- _Your task_
Your answer should be the lines from the start of the records through the line with "[Camión que va", copied word for word.

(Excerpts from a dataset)
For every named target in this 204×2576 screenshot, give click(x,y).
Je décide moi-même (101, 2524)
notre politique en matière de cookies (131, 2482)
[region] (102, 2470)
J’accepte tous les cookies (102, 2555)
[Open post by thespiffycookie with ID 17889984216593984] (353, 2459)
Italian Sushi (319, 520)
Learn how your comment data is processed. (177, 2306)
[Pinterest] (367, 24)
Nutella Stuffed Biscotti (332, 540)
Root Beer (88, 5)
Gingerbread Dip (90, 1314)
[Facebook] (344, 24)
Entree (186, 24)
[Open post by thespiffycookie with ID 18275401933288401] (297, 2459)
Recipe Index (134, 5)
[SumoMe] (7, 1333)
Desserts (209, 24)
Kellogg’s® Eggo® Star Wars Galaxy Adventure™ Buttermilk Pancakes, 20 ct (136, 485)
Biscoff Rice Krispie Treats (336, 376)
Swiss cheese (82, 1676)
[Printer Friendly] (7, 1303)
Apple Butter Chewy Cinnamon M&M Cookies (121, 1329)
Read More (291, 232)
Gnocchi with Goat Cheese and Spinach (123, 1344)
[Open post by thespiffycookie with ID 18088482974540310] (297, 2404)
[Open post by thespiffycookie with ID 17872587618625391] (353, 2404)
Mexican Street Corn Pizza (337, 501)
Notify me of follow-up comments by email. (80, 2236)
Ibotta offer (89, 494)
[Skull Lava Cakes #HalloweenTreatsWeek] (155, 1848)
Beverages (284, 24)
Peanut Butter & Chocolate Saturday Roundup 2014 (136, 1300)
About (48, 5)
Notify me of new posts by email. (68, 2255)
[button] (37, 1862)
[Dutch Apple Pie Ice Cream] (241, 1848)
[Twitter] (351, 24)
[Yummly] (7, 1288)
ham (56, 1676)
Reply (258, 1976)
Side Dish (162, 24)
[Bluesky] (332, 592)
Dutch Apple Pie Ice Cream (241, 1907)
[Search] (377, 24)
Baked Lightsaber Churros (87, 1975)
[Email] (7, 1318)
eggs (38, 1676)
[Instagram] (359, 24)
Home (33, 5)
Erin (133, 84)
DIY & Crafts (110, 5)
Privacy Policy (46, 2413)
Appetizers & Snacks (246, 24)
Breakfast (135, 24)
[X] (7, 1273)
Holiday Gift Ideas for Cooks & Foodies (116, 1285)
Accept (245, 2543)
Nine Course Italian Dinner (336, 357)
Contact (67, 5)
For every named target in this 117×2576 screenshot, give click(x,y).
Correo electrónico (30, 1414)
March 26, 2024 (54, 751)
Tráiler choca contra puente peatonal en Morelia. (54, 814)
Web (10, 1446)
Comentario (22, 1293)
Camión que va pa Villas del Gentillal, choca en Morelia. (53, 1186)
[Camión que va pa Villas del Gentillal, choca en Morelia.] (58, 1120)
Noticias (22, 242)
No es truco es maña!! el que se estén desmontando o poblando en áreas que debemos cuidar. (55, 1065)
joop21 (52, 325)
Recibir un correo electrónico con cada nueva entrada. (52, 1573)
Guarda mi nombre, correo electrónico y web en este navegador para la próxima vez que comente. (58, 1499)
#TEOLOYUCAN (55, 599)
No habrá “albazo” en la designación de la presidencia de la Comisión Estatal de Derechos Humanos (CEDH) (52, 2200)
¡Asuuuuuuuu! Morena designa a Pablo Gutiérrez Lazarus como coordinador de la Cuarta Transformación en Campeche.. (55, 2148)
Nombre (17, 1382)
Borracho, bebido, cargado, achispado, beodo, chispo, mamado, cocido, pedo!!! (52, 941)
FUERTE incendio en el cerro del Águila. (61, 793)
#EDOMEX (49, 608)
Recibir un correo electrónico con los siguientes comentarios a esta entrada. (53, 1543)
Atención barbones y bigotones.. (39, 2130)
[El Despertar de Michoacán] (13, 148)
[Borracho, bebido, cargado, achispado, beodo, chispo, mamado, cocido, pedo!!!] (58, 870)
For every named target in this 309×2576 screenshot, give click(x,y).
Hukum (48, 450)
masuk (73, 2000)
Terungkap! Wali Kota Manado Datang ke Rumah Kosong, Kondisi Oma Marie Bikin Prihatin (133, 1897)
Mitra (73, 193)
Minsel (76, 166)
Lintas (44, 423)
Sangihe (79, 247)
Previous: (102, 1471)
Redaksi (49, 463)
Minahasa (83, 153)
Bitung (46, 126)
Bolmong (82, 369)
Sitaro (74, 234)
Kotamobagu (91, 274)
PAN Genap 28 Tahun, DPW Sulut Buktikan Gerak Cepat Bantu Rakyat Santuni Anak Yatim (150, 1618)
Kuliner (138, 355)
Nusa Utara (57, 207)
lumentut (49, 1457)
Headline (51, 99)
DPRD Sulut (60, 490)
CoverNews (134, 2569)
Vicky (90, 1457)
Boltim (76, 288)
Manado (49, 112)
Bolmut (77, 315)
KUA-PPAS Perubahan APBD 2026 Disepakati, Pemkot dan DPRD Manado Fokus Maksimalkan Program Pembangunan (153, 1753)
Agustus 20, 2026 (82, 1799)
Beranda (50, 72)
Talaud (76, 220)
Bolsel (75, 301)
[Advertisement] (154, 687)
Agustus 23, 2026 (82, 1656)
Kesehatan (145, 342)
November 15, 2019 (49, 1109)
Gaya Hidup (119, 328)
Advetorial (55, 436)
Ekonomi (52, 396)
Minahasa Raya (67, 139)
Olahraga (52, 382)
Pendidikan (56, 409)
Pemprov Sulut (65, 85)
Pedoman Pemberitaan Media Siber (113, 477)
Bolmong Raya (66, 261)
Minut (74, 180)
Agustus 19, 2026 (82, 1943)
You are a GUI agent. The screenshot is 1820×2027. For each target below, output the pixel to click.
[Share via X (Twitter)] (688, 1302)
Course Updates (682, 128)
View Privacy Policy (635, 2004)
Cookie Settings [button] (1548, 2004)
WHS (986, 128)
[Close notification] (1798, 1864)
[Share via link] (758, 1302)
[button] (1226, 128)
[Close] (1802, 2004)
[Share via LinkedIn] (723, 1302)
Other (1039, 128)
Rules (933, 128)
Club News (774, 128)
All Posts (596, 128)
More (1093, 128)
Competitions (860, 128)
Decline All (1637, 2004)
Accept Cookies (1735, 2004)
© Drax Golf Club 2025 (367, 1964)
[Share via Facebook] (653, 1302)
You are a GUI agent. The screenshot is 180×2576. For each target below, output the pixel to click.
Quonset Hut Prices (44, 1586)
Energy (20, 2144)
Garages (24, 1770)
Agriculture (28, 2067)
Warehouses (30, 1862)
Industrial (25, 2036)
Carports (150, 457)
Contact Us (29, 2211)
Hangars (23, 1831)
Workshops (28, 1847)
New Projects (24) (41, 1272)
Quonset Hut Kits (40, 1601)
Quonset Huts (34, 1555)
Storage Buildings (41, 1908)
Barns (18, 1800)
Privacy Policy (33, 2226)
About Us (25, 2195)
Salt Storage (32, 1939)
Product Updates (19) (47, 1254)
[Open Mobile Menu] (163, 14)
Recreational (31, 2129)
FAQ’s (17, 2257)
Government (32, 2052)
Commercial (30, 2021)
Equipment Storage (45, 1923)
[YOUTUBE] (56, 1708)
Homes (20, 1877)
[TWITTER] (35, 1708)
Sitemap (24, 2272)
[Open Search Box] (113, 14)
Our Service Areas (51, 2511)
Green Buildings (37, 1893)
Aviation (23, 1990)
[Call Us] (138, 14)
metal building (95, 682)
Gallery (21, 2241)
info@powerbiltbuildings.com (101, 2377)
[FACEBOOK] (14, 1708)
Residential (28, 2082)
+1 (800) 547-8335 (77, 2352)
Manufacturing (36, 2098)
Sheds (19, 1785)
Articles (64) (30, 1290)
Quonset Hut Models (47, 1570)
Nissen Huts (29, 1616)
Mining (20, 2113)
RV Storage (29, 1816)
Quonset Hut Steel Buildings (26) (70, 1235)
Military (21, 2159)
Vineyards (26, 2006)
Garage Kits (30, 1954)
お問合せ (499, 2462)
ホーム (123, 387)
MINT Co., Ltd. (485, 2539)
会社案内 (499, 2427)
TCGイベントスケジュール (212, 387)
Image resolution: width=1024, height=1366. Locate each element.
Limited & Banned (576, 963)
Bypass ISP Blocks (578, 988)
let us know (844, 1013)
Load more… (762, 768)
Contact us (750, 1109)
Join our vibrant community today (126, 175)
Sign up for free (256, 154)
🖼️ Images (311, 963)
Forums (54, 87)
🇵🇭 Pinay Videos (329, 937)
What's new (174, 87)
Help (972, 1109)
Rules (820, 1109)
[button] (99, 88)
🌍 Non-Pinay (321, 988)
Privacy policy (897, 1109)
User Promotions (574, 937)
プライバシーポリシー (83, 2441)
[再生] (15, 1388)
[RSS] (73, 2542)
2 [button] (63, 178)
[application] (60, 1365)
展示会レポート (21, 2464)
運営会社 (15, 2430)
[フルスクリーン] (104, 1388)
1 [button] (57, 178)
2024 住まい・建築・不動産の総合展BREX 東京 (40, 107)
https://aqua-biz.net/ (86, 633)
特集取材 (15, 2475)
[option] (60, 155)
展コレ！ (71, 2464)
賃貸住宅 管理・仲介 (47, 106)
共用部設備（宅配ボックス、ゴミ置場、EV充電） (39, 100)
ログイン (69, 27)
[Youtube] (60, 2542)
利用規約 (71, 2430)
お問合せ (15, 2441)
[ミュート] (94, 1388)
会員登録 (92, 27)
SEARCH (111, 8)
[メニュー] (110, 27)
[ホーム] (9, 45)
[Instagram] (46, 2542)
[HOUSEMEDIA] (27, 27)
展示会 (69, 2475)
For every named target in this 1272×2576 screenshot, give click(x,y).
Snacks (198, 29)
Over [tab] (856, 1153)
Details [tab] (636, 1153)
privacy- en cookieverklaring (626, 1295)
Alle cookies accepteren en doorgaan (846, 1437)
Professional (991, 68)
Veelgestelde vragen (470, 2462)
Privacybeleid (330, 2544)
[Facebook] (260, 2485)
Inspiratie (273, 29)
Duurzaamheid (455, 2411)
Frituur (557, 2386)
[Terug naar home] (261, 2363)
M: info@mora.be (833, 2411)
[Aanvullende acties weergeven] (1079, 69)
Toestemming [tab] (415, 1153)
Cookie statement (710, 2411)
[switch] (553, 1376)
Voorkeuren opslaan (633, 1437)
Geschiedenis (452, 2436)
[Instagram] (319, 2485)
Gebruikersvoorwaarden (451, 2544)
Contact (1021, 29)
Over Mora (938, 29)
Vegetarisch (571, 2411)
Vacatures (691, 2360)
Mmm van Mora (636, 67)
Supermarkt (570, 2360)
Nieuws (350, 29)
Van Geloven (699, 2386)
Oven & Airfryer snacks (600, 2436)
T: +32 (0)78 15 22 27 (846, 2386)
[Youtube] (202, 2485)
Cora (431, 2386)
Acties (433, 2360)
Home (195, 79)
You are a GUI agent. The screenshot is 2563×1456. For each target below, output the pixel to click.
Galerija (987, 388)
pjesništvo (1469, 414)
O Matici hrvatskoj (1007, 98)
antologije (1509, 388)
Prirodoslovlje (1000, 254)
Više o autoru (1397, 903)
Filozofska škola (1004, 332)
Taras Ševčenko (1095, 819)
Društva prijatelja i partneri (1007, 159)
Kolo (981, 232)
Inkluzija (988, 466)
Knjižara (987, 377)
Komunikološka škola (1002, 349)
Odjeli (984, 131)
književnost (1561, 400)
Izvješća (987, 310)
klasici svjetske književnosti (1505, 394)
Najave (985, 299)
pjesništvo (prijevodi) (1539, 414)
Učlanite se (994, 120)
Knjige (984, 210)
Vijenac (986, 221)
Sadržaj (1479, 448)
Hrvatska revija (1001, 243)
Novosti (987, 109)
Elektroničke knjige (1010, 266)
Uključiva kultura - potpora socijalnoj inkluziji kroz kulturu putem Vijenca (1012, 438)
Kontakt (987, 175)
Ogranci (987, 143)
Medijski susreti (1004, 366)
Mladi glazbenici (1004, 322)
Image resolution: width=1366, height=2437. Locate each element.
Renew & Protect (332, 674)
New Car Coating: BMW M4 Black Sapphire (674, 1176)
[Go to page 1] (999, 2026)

- _Task result_
For every named target in this 204×2576 screenshot, give click(x,y).
Je décide moi-même (101, 2524)
notre politique en matière de cookies (131, 2482)
[region] (102, 2470)
J’accepte tous les cookies (102, 2555)
[Open post by thespiffycookie with ID 17889984216593984] (353, 2459)
Italian Sushi (319, 520)
Learn how your comment data is processed. (177, 2306)
[Pinterest] (367, 24)
Nutella Stuffed Biscotti (332, 540)
Root Beer (88, 5)
Gingerbread Dip (90, 1314)
[Facebook] (344, 24)
Entree (186, 24)
[Open post by thespiffycookie with ID 18275401933288401] (297, 2459)
Recipe Index (134, 5)
[SumoMe] (7, 1333)
Desserts (209, 24)
Kellogg’s® Eggo® Star Wars Galaxy Adventure™ Buttermilk Pancakes, 20 ct (136, 485)
Biscoff Rice Krispie Treats (336, 376)
Swiss cheese (82, 1676)
[Printer Friendly] (7, 1303)
Apple Butter Chewy Cinnamon M&M Cookies (121, 1329)
Read More (291, 232)
Gnocchi with Goat Cheese and Spinach (123, 1344)
[Open post by thespiffycookie with ID 18088482974540310] (297, 2404)
[Open post by thespiffycookie with ID 17872587618625391] (353, 2404)
Mexican Street Corn Pizza (337, 501)
Notify me of follow-up comments by email. (80, 2236)
Ibotta offer (89, 494)
[Skull Lava Cakes #HalloweenTreatsWeek] (155, 1848)
Beverages (284, 24)
Peanut Butter & Chocolate Saturday Roundup 2014 (136, 1300)
About (48, 5)
Notify me of new posts by email. (68, 2255)
[button] (37, 1862)
[Dutch Apple Pie Ice Cream] (241, 1848)
[Twitter] (351, 24)
[Yummly] (7, 1288)
ham (56, 1676)
Reply (258, 1976)
Side Dish (162, 24)
[Bluesky] (332, 592)
Dutch Apple Pie Ice Cream (241, 1907)
[Search] (377, 24)
Baked Lightsaber Churros (87, 1975)
[Email] (7, 1318)
eggs (38, 1676)
[Instagram] (359, 24)
Home (33, 5)
Erin (133, 84)
DIY & Crafts (110, 5)
Privacy Policy (46, 2413)
Appetizers & Snacks (246, 24)
Breakfast (135, 24)
[X] (7, 1273)
Holiday Gift Ideas for Cooks & Foodies (116, 1285)
Accept (245, 2543)
Nine Course Italian Dinner (336, 357)
Contact (67, 5)
For every named target in this 117×2576 screenshot, give click(x,y).
Correo electrónico (30, 1414)
March 26, 2024 (54, 751)
Tráiler choca contra puente peatonal en Morelia. (54, 814)
Web (10, 1446)
Comentario (22, 1293)
Camión que va pa Villas del Gentillal, choca en Morelia. (53, 1186)
[Camión que va pa Villas del Gentillal, choca en Morelia.] (58, 1120)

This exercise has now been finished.